== Provided passage ==
Neither the EPA nor state authorities are out to prosecute professional tractor-pulling events, where these smokers came to fame. “Depending on whom you ask, rolling coal is a juvenile prank, a health hazard, a stand against rampant environmentalism, a brazen show of American freedom. Coal rollers’ frequent targets: walkers, joggers, cyclists, hybrid and Asian cars and even police officers.” NY Times.
Sporting bumper-stickers that have slogans like “Prius Repellant,” those hoax-believing drivers who have modified their trucks are rather passionate in their right to belch black smoke: “[To] diesel owners like Corey Blue of Roanoke, Ill., the very efforts to ban coal rolling represent the worst of government overreach and environmental activism. ‘Your bill will not stop us!’ Mr. Blue wrote to Will Guzzardi, a state representative who has proposed a $5,000 fine on anyone who removes or alters emissions equipment.
===
== Information shown ==
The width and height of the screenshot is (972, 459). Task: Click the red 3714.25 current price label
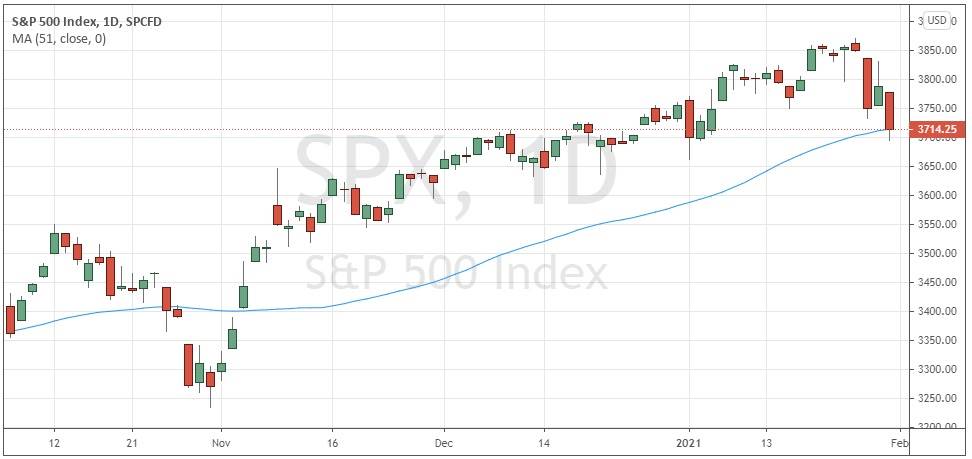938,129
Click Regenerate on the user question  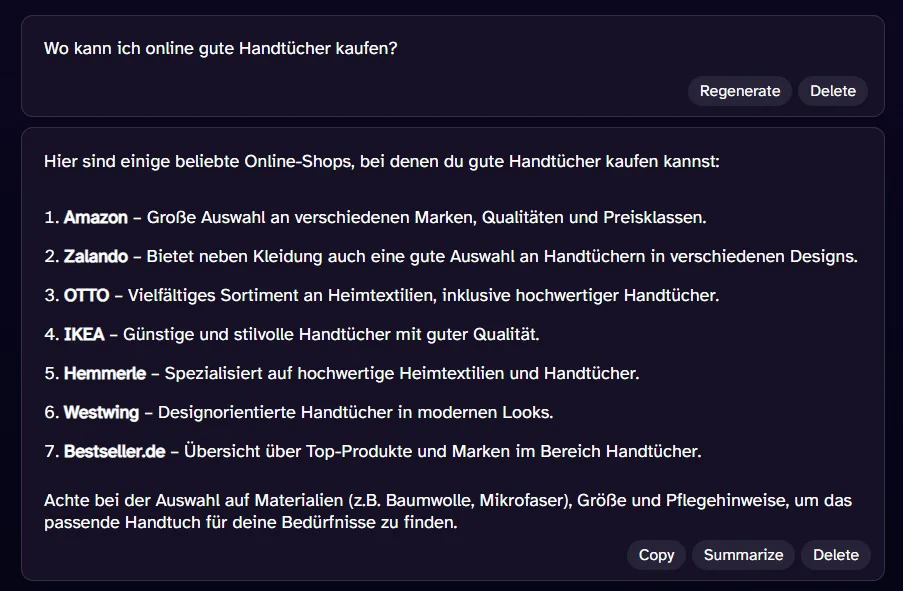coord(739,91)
===
== Information shown ==
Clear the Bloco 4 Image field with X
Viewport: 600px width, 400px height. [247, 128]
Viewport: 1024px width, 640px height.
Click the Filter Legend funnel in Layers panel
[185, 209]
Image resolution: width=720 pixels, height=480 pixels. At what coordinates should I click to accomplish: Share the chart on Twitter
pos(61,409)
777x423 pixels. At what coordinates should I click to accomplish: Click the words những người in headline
===
Tasks to complete =>
1. In the entries, starting with the line with "Viewport: 1024px width, 640px height." and going on through the line with "777x423 pixels. At", substitute "title" for "headline" and write those lines out again with nothing else changed.
2. Proceed with the passage about rolling coal from the point where it stops.
The text and the entries come from unrelated sources.

Outputs by task =>
1.
Viewport: 1024px width, 640px height.
Click the Filter Legend funnel in Layers panel
[185, 209]
Image resolution: width=720 pixels, height=480 pixels. At what coordinates should I click to accomplish: Share the chart on Twitter
pos(61,409)
777x423 pixels. At what coordinates should I click to accomplish: Click the words những người in title

2.
“‘Why don’t you go live in Sweden and get the heck out of our country,’ Mr. Blue wrote. ‘I will continue to roll coal anytime I feel like and fog your stupid eco-cars.’” NY Times. Indeed, there is a deep philosophical divide that seems to make the world a much nastier place than it is already. It has created a measurable statistical difference. For the science-averse, their willingness to accept inflicting serious and continuing damage and pain on others remains incomprehensible to me. Unknowingly… or intentionally…
I’m Peter Dekom, and even the proposed $5000 fine for intentionally rolling coal seems way too low.